• Unveiling the Secrets of Superhero Power: A Data-driven Approach
    • Variables Selection
    • Building Linear Regression Model
    • Model Selection
      • Performing forward, backward, and stepwise model selection
    • Model Evaluation
      • Random Forest to Verify Predictors
      • Final Model

Unveiling the Secrets of Superhero Power: A Data-driven Approach

Have you ever been curious about what makes a superhero truly powerful? Is it their intelligence, physical strength, or probably the combination of the factors that determines their success?
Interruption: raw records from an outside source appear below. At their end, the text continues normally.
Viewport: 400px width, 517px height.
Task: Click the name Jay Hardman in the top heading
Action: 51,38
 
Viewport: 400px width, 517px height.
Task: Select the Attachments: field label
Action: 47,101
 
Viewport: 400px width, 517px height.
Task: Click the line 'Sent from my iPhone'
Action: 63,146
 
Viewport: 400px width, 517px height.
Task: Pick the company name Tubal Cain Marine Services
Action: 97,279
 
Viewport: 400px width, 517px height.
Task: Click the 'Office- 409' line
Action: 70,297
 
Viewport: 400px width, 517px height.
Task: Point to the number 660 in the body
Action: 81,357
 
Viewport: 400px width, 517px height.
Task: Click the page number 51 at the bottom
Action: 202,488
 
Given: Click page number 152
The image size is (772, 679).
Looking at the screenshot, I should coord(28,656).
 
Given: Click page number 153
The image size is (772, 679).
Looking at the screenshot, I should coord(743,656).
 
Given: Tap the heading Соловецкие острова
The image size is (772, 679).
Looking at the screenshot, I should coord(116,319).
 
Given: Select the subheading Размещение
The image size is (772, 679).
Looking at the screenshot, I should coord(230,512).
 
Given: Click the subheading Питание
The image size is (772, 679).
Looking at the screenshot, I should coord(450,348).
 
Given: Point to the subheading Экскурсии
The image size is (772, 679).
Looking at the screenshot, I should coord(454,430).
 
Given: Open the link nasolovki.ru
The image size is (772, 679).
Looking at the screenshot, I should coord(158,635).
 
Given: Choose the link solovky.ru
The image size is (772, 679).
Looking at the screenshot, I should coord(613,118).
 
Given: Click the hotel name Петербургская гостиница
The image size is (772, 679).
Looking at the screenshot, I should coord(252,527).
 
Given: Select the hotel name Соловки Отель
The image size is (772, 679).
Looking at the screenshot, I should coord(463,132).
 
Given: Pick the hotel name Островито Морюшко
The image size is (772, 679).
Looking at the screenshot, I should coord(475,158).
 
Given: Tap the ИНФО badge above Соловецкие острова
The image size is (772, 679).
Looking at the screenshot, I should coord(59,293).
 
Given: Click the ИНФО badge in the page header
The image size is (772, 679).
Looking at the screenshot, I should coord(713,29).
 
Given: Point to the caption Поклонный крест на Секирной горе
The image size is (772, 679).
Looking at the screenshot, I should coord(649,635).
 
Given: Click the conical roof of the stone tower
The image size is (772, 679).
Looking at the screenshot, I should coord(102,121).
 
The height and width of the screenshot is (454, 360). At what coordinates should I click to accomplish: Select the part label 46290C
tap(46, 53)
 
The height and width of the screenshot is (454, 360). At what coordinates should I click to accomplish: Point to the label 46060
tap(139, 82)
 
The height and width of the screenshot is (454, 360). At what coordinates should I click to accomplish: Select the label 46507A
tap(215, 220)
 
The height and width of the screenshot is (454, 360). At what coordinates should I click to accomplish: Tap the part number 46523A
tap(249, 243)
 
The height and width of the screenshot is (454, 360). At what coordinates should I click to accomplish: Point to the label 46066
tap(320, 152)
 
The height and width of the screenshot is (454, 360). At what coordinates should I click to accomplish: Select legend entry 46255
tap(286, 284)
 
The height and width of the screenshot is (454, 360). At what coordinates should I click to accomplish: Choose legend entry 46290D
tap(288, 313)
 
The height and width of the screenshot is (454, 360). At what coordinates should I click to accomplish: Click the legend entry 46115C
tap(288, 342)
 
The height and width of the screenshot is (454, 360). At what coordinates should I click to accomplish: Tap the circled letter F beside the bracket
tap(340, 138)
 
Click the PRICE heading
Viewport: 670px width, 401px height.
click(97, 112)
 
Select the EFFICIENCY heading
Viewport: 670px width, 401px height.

In this analysis, we delve into a data-driven approach to uncover the key traits that determine superhero power, using statistical and machine learning techniques to identify patterns and interactions.

library(tidyverse)
library(modelr)
library(mice)
library(mgcv)
library(randomForest)
library(readr)
library(dplyr) 
library(patchwork)
library(car)
set.seed(1)

Variables Selection

Methods

We first do univariate analyses to predict the power by intelligence, strength, speed, durability, combat, height, weight, gender, and alignment respectively.

superheros <- read_csv("./data/superheroes.csv")

superheros_clean1 <- superheros %>% 
  filter(complete.cases(intelligence, strength, speed, durability, combat, height_cm, weight_kg, gender, alignment, power))

superheros_clean1$gender <- as.factor(superheros_clean1$gender)
superheros_clean1$alignment <- as.factor(superheros_clean1$alignment)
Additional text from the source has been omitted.